Im Streit zwischen dem Sportwettenanbieter tipico und einem Spieler, der seine Spielverluste erstattet haben möchte, müssen die Parteien weiter auf eine Entscheidung warten. Der I. Zivilsenat hat dazu am Donnerstag (Beschluss vom 25.07.2024 - I ZR 90/23) den EuGH angerufen: Der soll nun klären, ob Wettverträge nichtig sein können, weil der Wettanbieter in Deutschland keine Konzession hatte, ohne dass die unionsrechtliche Dienstleistungsfreiheit (Art. 56 AEUV) verletzt wäre.
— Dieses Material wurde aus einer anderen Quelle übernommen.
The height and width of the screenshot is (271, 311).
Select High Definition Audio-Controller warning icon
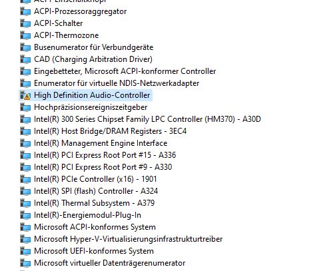coord(25,95)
Ein Spieler hatte vom Wettanbieter tipico die Rückzahlung von Verlusten aus Online-Wetten verlangt. Er war der Auffassung, sein Wettvertrag sei gemäß § 134 BGB nichtig, weil tipico gegen das gesetzliche Verbot aus § 4 Abs. 45 GlüStV 2012 verstoßen habe, indem er ohne Erlaubnis Sportwetten in Deutschland angeboten habe.

Das AG hatte die Klage abgewiesen. Die Berufung hatte ebenfalls keinen Erfolg – auch weil tipico ein unionsrechtswidriges Konzessionsverfahren durchlaufen hatte. Derweil hatten verschiedene LG und OLG in parallelen Verfahren ganz unterschiedlich entschieden. Der BGH selbst hat in seinem Beschluss eine klare Tendenz zugunsten der Spielenden geäußert: Nach seiner Ansicht wäre der Zweck des gesetzlichen Verbots, ohne Konzession Sportwetten anzubieten, verfehlt, wenn die Wettverträge dennoch wirksam wären. Die Bevölkerung solle vor den Gefahren des Glücksspiels geschützt werden. Das erfordere grundsätzlich die Nichtigkeit von Wettverträgen, die auf Grundlage eines Verstoßes gegen die Erlaubnispflicht geschlossen worden seien.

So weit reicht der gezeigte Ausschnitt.